Um labirinto consignado no interior de um mundo infinito. Um
mundo infinito consentido dentro de um labirinto desvendado. Através de uma
tradução árdua e magnífica de Pedro Tamen, eis o romance que George Perec edificou
durante nove anos. E como ele imaginou, a fachada de um prédio a ser removida e
todas as histórias ali contidas a poderem, finalmente, ser contadas em simultâneo.
Referimo-nos ao número 11 da imaginária rua de
Simon-Crubellier situada no 17.º bairro de Paris. Tem mais de oito pisos, incluindo
caves, corredores, escadas, esconsos, caixa de elevador, lojas e mansardas. 99
capítulos divididos por 6 partes (e um epílogo), com um mapa anexo para
localizar os novos e os velhos inquilinos, um substancial índice remissivo de
50 páginas para situar as referências citadas por mais casuísticas que
pareçam ao leitor desatento (e é preciso muita atenção!), uma tabela cronológica 1833-1975, um índice da
maior parte das histórias (mais de 100) contadas nas perto de 450 densas
páginas deste exaustivo Compêndio de História Comportamental de uma Cidade e do Mundo que a envolve.
Todo o livro é descrito como se um fotógrafo forense
analisasse o local dos acontecimentos onde as personagens parecem ficar paradas
no tempo, cristalizadas como num álbum de fotografia. Inicialmente, ali tudo
tem de ser descrito ao mais ínfimo pormenor, pois é no pormenor que pode esconder-se a
solução. A cor do sapato, o estado da manta, a história retratada numa pintura.
Depois, todas as personagens começam a mover-se e a sua história vai sendo contada por episódios, desde o nascimento do edifício em 1833 até a um certo
Verão que quase o faz tornar-se num deserto. Estamos no dia vinte e três de Junho de
mil novecentos e setenta e cinco e as oito horas da noite aproximam-se.
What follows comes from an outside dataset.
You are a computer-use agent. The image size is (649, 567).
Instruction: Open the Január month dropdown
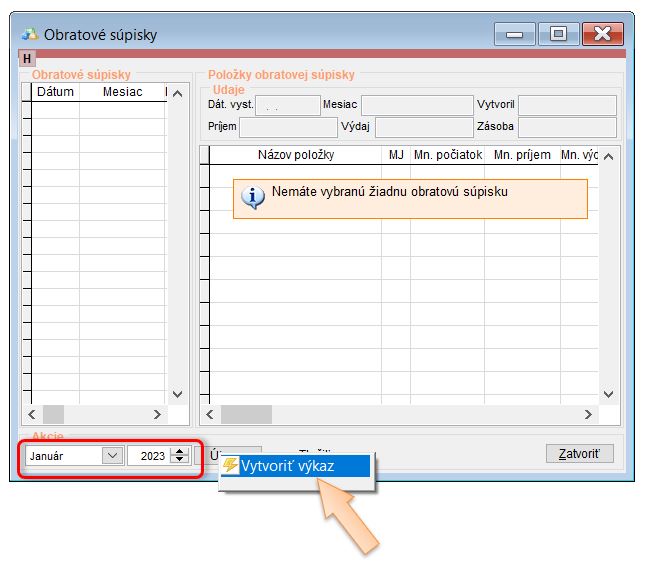[x=110, y=456]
E por mais personagens que se multiplicam ao longo daquele
frontispício, existe uma certa competição velada, um negócio fechado, um jogo
escondido, infinito por irrealizável. Numa espécie de centro descentrado, está um britânico, riquíssimo e fleumático, Bartlebooth que resolve pintar 500 aguarelas
junto ao mar. Para isso, tem de contratar Valène durante dez anos para o
ensinar a pintar. Como seriam aquelas executadas nas mais diversas geografias,
viajou à volta do mundo durante vinte anos com o seu mordomo Smautf. Essas
pinturas marinhas seriam depois transformadas em 500 puzzles. Para isso,
contratou Gaspard Winckler. Os prazos deviam ser cumpridos à risca e as 750
peças de cada uma das 500 caixas deviam ser montadas com rigor, caso a caso, em cada duas semanas. Contudo…
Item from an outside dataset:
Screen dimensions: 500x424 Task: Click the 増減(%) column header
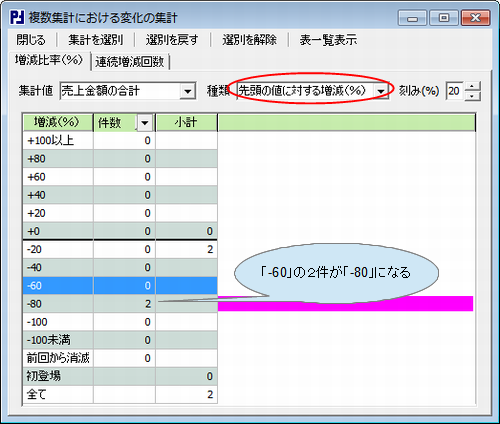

Ler este livro é como encontrar novamente o gozo na
inesgotável descrição dos romances oitocentistas, um humor franco na
caracterização das personagens que começam invariavelmente a ser contadas pelo
que trazem vestido ou pelos imensos objectos que as rodeiam.
Ler este livro é reencontrar Júlio Verne, se este estivesse
sentado à mesa do café com Guy de Maupassant, Tchéchov ou Mário de Carvalho. Caso
estes lessem em conjunto os livros de lendas e narrativas das «Mil e Uma Noites»,
de «Se Um Viajante Numa Noite de Inverno» de Italo Calvino ou as peripécias
encerradas no «Manuscrito Encontrado em Saragoça» de Jan Potocki. Já para não
falar na «Odisseia» de Homero ou nas «Metamorfoses» de Ovídio…
Sem dúvida, o prazer de ler mil histórias enquanto vão passando na
parede branca as imagens dos cenários onde se situa a verdadeira origem do
nosso universo.
Um prazer inesgotável que pode ser lido de trás para a frente
ou em qualquer um dos sentidos idealizados!